__EXERCISE OBJECTIVE__:
Print the rows from the line containing "Where should I click to: Click" through the line containing "coord(387,86)" without any changes, and leave the pictures out.

__RECORDS SHOWN__:
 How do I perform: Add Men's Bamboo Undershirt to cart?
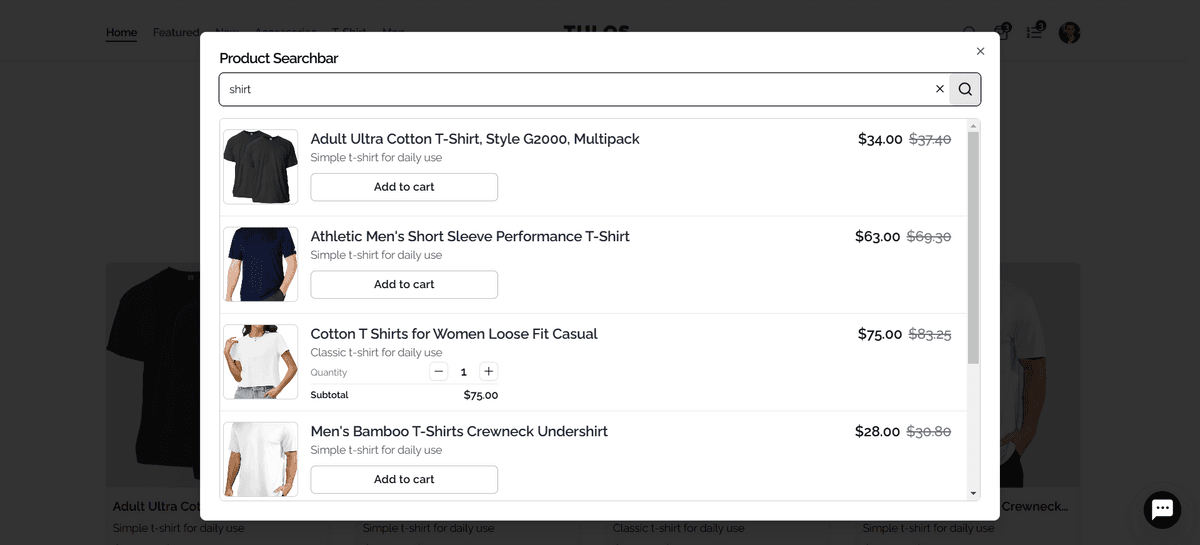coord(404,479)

* * *

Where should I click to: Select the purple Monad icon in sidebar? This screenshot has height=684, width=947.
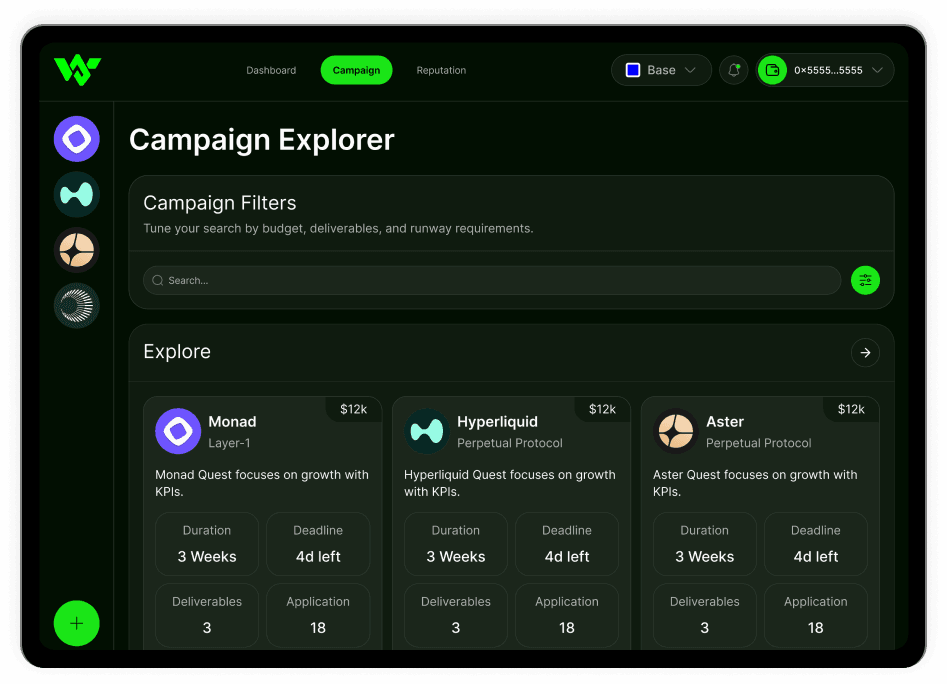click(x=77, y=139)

--

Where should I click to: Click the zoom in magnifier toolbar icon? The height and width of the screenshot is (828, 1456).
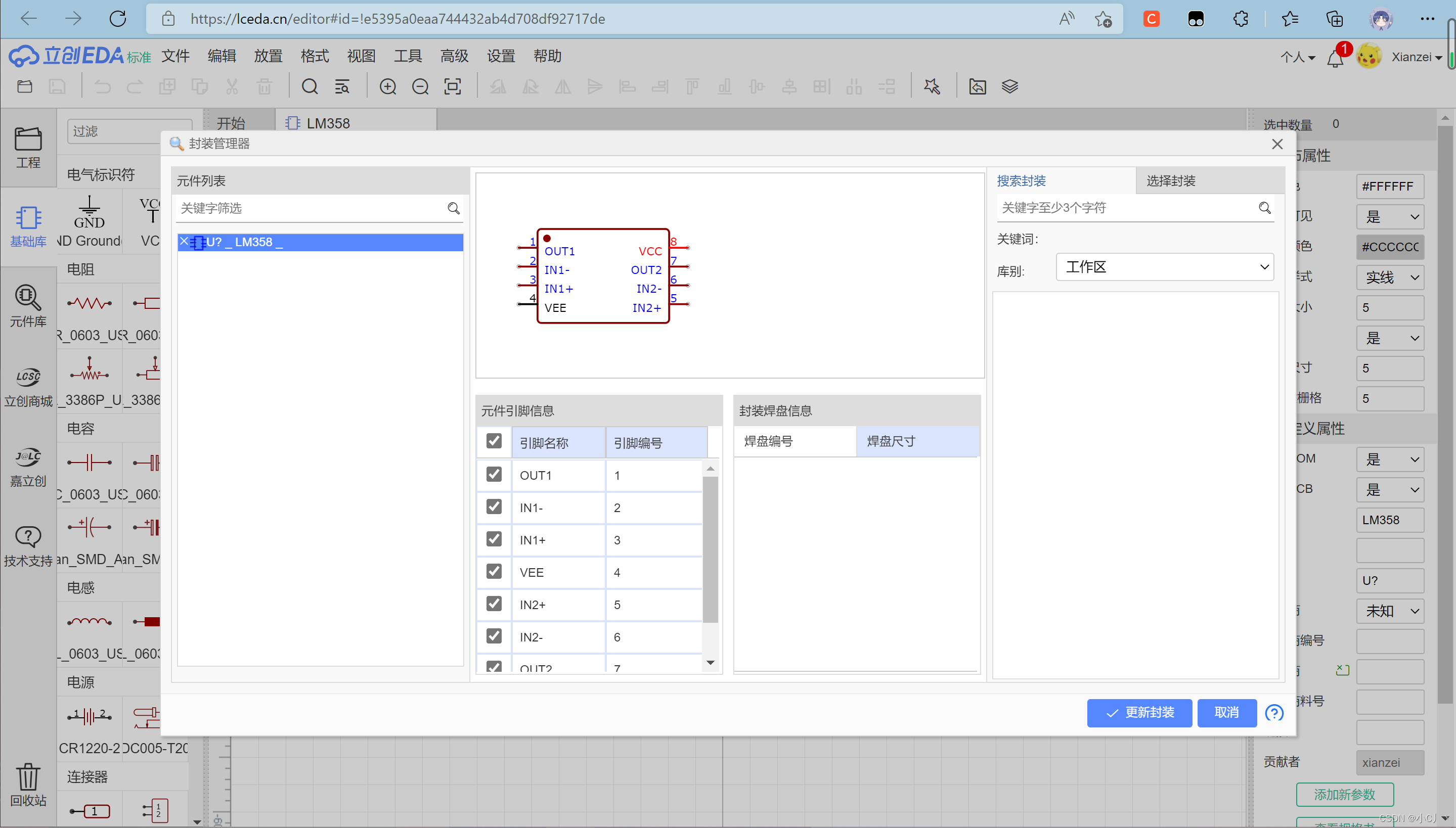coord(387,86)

__EXPECTED ANSWER__:
Where should I click to: Click the zoom in magnifier toolbar icon? The height and width of the screenshot is (828, 1456).
coord(387,86)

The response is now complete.